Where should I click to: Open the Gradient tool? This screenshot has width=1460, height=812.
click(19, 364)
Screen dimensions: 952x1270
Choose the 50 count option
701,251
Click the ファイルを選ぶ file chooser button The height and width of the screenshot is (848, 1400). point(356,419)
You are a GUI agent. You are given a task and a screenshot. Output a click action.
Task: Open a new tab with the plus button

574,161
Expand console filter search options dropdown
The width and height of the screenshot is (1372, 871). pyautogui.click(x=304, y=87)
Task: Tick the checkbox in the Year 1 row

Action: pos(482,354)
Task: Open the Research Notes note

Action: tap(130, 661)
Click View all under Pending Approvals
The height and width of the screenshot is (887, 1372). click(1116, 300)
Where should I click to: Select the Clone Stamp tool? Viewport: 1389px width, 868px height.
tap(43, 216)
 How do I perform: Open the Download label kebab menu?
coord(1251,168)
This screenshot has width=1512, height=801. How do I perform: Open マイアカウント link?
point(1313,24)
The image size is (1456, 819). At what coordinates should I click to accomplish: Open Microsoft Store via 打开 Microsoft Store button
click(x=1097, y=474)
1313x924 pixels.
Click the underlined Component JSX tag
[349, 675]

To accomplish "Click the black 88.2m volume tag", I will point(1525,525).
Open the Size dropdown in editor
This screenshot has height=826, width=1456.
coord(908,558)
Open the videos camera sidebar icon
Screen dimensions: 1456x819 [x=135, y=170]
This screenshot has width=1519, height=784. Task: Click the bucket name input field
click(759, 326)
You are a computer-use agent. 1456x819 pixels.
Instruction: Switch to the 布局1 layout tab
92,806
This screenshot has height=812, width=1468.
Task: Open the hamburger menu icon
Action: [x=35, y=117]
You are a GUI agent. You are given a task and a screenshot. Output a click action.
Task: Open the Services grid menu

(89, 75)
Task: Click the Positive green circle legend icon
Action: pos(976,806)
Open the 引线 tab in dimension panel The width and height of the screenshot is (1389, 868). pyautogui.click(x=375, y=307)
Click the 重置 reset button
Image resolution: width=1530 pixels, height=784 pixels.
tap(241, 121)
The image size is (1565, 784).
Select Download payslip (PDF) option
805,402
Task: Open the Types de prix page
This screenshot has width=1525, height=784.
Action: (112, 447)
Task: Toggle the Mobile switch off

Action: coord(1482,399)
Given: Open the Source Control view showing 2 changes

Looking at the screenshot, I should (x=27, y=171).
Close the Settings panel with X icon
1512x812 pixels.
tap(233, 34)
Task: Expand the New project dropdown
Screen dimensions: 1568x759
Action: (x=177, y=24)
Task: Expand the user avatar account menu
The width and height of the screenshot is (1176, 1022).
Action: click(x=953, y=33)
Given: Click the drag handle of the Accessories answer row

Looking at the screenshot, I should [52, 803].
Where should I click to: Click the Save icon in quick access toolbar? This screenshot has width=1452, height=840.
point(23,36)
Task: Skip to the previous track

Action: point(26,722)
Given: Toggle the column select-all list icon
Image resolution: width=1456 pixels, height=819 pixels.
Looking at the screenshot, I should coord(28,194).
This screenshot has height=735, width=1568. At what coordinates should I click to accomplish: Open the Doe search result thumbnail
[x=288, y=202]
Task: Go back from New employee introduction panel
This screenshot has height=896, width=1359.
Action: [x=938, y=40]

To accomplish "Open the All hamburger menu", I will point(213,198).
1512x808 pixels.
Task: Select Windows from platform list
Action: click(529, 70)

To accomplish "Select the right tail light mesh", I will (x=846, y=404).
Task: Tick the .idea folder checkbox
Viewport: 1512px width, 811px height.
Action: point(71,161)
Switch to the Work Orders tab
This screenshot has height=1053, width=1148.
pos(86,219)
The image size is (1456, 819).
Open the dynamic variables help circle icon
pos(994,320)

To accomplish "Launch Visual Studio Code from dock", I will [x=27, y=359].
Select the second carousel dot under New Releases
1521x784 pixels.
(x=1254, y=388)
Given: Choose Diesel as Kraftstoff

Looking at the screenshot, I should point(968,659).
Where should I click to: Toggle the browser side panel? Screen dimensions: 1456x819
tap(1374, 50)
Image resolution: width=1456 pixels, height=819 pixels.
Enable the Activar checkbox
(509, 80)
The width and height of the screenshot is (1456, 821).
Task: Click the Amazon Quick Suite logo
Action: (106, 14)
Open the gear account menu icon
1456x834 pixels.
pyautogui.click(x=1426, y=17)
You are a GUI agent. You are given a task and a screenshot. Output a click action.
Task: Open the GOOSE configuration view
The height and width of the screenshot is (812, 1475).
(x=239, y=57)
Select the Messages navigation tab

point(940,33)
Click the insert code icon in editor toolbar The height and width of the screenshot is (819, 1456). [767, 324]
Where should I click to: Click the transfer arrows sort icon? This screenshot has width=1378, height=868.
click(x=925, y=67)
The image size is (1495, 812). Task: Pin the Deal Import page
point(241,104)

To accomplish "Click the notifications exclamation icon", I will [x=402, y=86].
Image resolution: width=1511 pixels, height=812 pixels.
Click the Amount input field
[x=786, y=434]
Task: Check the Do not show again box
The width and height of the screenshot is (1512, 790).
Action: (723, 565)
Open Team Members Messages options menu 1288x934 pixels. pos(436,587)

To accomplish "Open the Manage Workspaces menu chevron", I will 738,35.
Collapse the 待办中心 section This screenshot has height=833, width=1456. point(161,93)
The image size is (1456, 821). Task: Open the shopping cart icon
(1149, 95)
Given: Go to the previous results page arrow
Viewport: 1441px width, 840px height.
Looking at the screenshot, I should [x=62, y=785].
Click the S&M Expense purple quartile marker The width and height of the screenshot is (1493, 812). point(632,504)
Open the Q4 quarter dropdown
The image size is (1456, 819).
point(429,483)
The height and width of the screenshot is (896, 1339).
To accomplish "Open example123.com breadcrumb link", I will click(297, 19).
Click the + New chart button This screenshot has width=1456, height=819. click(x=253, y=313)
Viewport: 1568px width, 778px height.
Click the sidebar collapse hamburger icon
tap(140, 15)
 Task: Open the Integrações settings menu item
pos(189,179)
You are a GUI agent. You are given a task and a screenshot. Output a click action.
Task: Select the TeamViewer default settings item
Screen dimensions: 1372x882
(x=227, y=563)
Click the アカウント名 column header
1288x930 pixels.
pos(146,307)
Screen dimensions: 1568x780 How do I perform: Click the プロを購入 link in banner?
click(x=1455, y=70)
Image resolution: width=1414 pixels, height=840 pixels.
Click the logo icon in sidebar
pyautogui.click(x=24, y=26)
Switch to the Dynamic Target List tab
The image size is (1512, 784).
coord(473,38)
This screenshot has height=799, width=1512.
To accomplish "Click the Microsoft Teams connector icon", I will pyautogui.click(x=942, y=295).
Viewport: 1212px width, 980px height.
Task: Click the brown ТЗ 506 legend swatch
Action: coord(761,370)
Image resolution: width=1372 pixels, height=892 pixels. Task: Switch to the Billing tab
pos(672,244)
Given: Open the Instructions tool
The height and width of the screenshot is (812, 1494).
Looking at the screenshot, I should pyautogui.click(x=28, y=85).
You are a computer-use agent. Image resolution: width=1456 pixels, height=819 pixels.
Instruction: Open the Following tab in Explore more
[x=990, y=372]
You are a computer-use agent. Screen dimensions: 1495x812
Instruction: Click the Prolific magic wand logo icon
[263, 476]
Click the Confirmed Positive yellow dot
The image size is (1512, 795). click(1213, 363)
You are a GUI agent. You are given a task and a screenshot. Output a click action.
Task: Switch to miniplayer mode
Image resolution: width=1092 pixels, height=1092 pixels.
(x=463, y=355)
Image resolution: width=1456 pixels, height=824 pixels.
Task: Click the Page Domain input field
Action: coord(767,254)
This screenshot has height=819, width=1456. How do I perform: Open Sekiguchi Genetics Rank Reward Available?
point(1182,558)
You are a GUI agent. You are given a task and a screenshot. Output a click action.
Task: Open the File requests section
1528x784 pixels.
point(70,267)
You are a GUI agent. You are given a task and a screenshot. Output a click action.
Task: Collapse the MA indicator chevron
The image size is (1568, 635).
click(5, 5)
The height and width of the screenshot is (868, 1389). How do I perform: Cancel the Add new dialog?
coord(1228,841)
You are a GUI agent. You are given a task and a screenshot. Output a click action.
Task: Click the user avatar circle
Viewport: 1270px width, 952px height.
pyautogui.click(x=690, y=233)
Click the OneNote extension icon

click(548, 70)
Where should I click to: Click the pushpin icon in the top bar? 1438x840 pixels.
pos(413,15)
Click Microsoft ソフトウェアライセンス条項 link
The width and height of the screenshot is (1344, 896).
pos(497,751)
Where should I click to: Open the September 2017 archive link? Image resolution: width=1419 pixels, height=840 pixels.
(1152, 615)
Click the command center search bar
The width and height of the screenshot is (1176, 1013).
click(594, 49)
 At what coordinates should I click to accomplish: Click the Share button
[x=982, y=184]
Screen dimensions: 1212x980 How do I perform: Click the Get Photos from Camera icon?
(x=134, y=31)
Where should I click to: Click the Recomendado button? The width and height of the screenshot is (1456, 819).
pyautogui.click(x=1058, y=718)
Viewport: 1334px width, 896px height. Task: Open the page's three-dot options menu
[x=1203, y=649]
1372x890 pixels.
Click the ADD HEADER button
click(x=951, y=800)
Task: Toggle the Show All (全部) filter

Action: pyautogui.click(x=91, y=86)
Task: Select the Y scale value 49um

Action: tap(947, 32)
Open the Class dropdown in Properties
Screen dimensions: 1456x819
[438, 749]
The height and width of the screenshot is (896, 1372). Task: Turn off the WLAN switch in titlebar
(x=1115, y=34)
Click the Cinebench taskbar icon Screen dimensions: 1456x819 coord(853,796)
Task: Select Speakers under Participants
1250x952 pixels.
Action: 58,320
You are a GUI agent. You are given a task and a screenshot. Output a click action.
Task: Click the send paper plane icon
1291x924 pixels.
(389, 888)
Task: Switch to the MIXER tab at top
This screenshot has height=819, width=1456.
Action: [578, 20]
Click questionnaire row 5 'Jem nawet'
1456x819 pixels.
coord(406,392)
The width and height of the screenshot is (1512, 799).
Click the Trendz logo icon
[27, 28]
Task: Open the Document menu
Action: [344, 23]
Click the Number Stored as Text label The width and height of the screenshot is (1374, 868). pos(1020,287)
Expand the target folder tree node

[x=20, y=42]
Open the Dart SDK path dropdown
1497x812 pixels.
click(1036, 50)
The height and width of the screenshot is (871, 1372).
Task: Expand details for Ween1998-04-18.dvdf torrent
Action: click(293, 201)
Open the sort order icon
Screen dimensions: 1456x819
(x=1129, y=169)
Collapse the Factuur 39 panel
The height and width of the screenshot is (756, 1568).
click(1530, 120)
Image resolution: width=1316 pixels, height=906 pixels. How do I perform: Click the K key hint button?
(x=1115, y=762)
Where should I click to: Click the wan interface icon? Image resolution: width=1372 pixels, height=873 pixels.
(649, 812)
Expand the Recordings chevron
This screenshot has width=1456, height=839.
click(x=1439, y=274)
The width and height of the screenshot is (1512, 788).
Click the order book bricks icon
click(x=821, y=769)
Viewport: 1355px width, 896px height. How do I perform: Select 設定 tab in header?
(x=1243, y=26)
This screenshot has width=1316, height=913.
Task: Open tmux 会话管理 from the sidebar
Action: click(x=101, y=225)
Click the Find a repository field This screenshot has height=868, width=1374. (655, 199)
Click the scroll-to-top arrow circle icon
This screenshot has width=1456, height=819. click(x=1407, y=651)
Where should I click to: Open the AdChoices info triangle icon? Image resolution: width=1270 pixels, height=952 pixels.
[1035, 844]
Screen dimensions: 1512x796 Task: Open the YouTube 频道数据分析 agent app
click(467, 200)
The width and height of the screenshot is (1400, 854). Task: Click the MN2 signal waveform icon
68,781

(Exercise requirements)
Using the listing above, copy exactly the line that contains "Viewport: 1512px width, 811px height.", the line that contains "Task: Open the GOOSE configuration view", and each line that falls between them.

(Written reply)
Viewport: 1512px width, 811px height.
Action: point(71,161)
Switch to the Work Orders tab
This screenshot has height=1053, width=1148.
pos(86,219)
The image size is (1456, 819).
Open the dynamic variables help circle icon
pos(994,320)

To accomplish "Launch Visual Studio Code from dock", I will [x=27, y=359].
Select the second carousel dot under New Releases
1521x784 pixels.
(x=1254, y=388)
Given: Choose Diesel as Kraftstoff

Looking at the screenshot, I should point(968,659).
Where should I click to: Toggle the browser side panel? Screen dimensions: 1456x819
tap(1374, 50)
Image resolution: width=1456 pixels, height=819 pixels.
Enable the Activar checkbox
(509, 80)
The width and height of the screenshot is (1456, 821).
Task: Click the Amazon Quick Suite logo
Action: (106, 14)
Open the gear account menu icon
1456x834 pixels.
pyautogui.click(x=1426, y=17)
You are a GUI agent. You are given a task and a screenshot. Output a click action.
Task: Open the GOOSE configuration view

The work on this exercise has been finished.